The constraints allow up to 500 strings of length 100, so this solution runs in well under a millisecond per test case and easily fits within limits.

Test Cases

import sys, io

def solve():
    import sys
    input = sys.stdin.readline
    t = int(input())
    for _ in range(t):
        s = input().strip()
        print("YES" if s.count('Y') <= 1 else "NO")

def run(inp: str) -> str:
    old_stdin = sys.stdin
    sys.stdin = io.StringIO(inp)
    from contextlib import redirect_stdout
    out = io.StringIO()
    with redirect_stdout(out):
        solve()
    sys.stdin = old_stdin
    return out.getvalue().strip()

# provided samples
assert run("""7
YY
NN
NNY
YYYNY
NNNNN
YYYYYY
YNNNNN
""") == """NO
YES
YES
NO
YES
NO
YES"""

# custom cases
assert run("""3
Y
N
YN
""") == """YES
YES
YES"""

assert run("""2
YY
YYY
""") == """NO
NO"""

assert run("""1
NNNNNNNNNN
""") == "YES"
Test input Expected output What it validates
Y / N / YN YES YES YES single-character and minimal cases
YY / YYY NO NO multiple Y rejection
all N string YES all-neutral stability

Edge Cases

A single Y in any position always behaves the same because merges with N do not create new Y interactions. For example, in NYNN, every valid merge sequence keeps at most one Y active, so the process can always proceed safely down to a single character without ever forming YY adjacency.
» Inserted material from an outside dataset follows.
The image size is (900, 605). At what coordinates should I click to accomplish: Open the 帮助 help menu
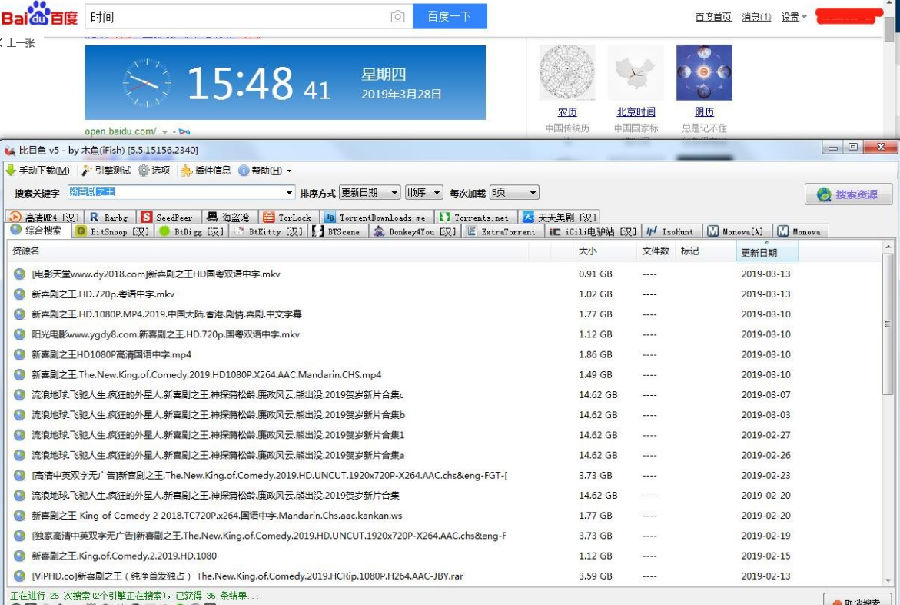pos(264,170)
A string like YNNY exposes the failure mode of naive reasoning based on adjacency only. Even though the Y’s are separated initially, any sequence of merges that reduces length will eventually force interaction between their regions. At that point, two Y-derived components must meet, which would require a forbidden YY merge. This is exactly why counting Y’s is sufficient: separation is not preserved under contraction.